* begin Records for this exercise *

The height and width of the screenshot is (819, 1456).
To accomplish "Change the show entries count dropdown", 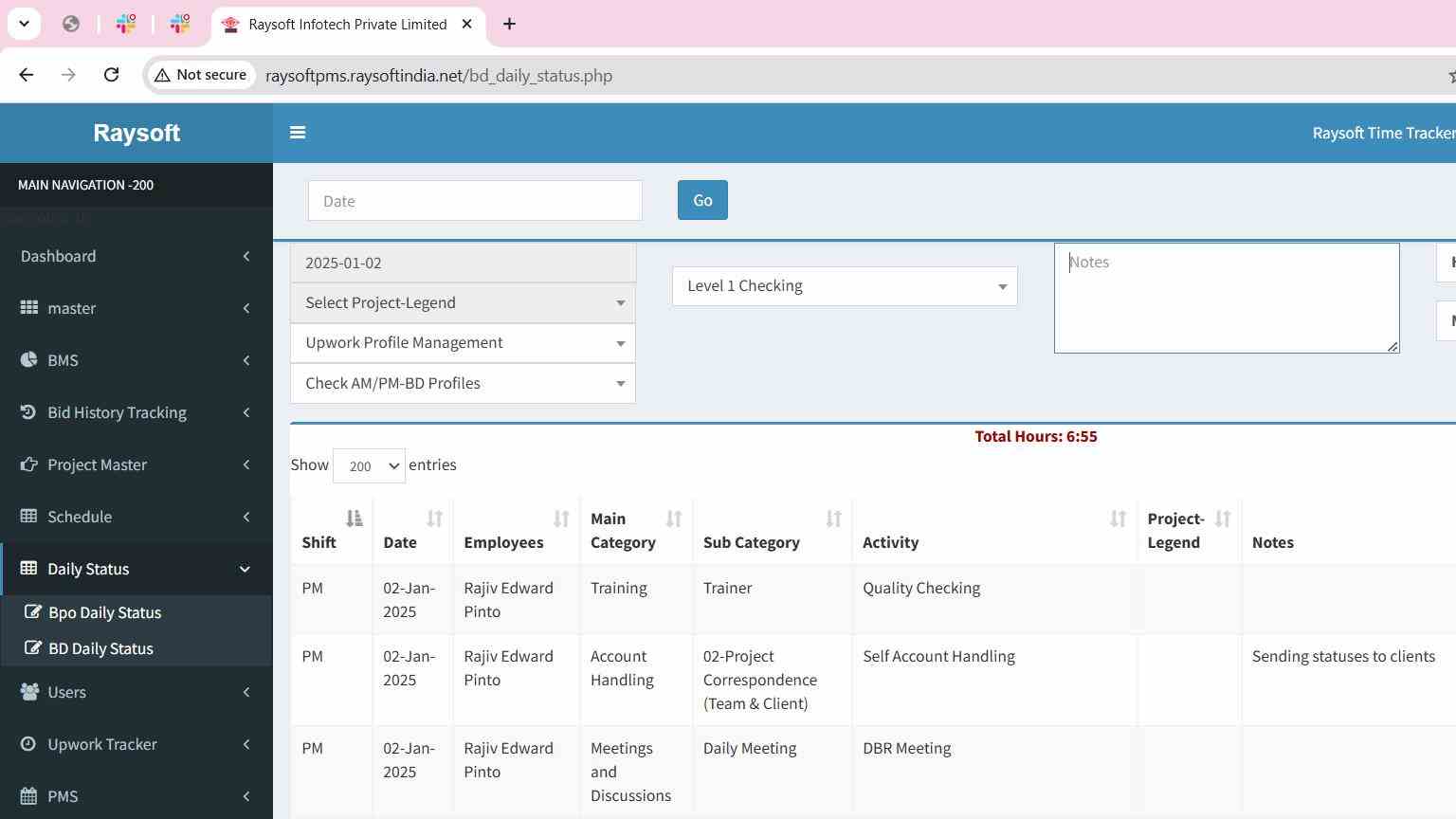I will pos(369,466).
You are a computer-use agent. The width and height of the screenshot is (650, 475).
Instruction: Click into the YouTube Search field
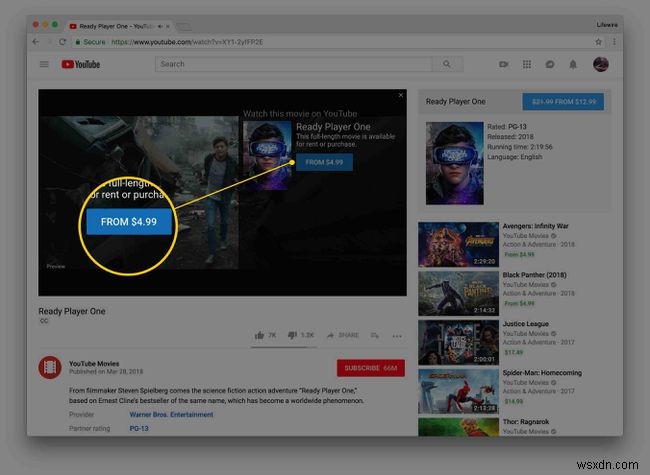[x=293, y=64]
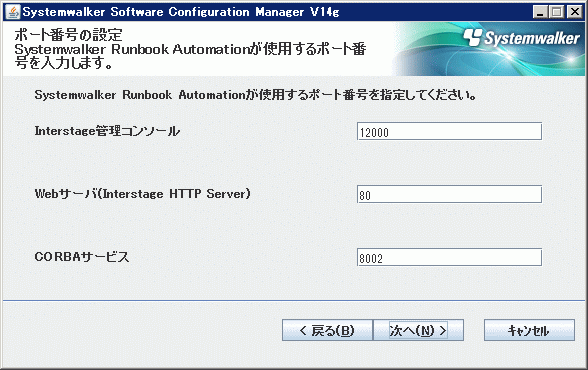
Task: Proceed with the 次へ(N) button
Action: click(418, 330)
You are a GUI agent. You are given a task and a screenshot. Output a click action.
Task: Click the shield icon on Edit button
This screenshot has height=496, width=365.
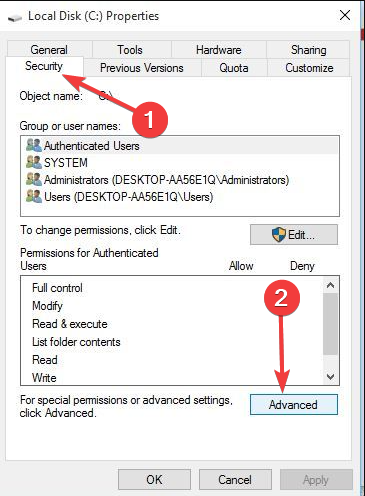click(279, 235)
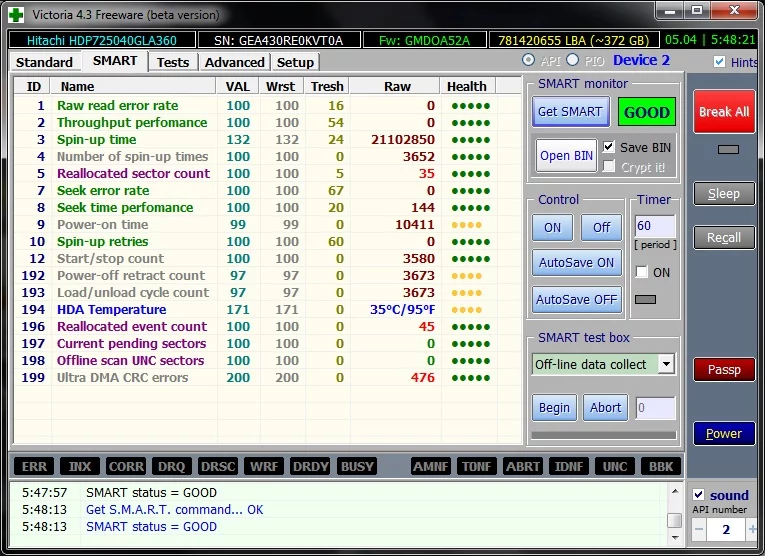Decrease the API number with minus button
The height and width of the screenshot is (556, 765).
tap(699, 529)
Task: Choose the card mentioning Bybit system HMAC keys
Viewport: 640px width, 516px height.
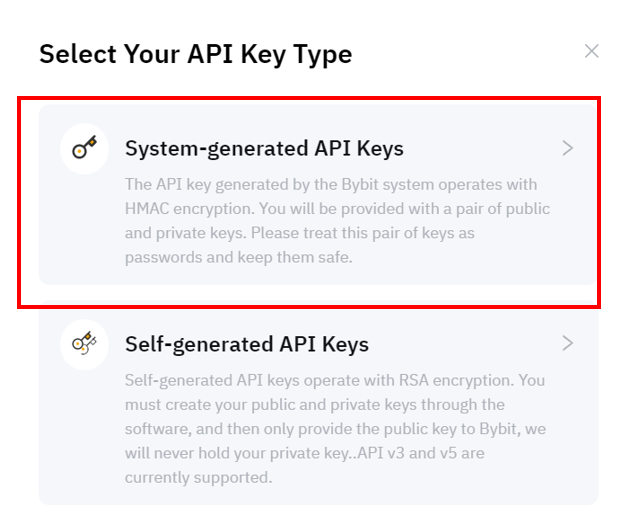Action: pos(318,195)
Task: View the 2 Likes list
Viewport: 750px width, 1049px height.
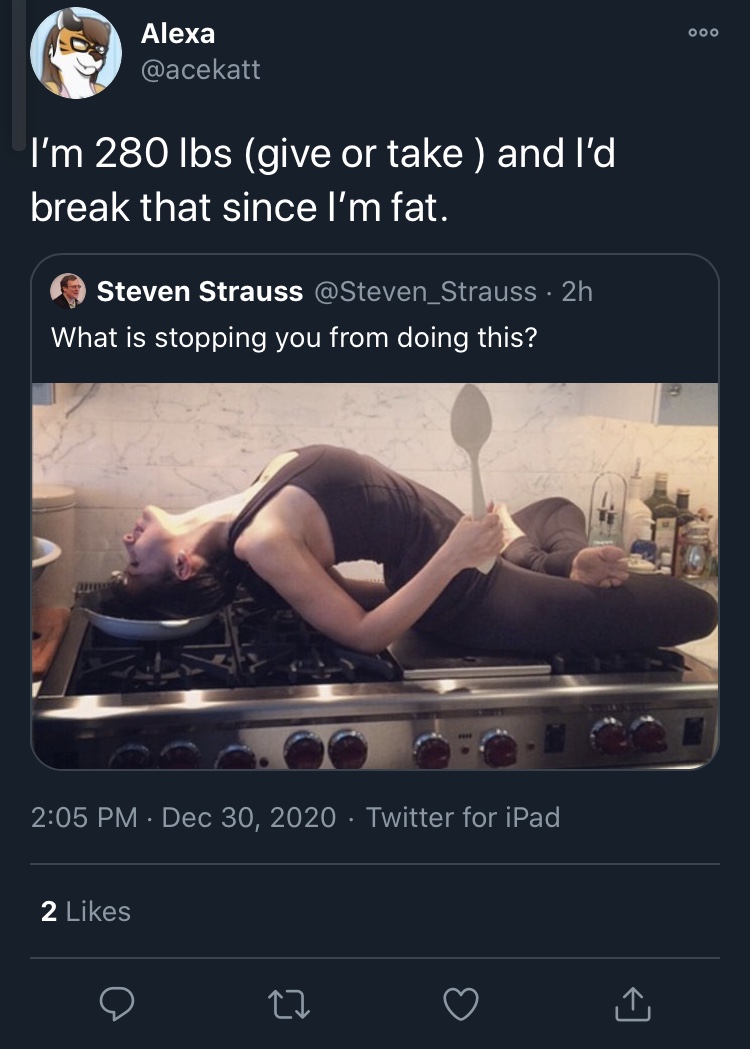Action: click(86, 911)
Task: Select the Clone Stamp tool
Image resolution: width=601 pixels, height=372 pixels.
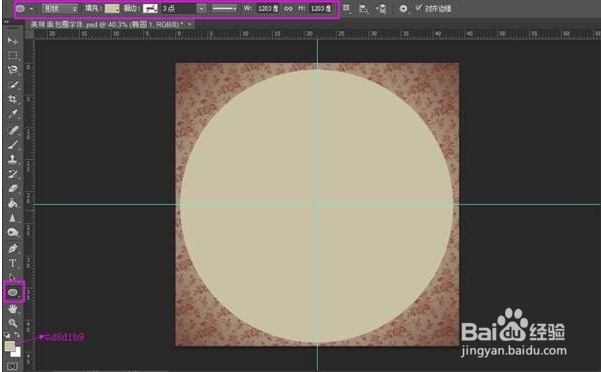Action: [13, 159]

* end Records for this exercise *

• Given task:
Write out, word for word, the rows from the line that contains "You are a computer-use" through the last line of the rows, and leave the pictures out of your answer.

• Result of the task:
You are a computer-use agent. The width and height of the screenshot is (650, 475).
Instruction: Click into the YouTube Search field
[x=293, y=64]
Task: Proceed with the 次へ(N) button
Action: click(418, 330)
You are a GUI agent. You are given a task and a screenshot. Output a click action.
Task: Click the shield icon on Edit button
This screenshot has height=496, width=365.
click(279, 235)
Decrease the API number with minus button
The height and width of the screenshot is (556, 765).
tap(699, 529)
Task: Choose the card mentioning Bybit system HMAC keys
Viewport: 640px width, 516px height.
Action: pos(318,195)
Task: View the 2 Likes list
Viewport: 750px width, 1049px height.
Action: click(86, 911)
Task: Select the Clone Stamp tool
Image resolution: width=601 pixels, height=372 pixels.
Action: [13, 159]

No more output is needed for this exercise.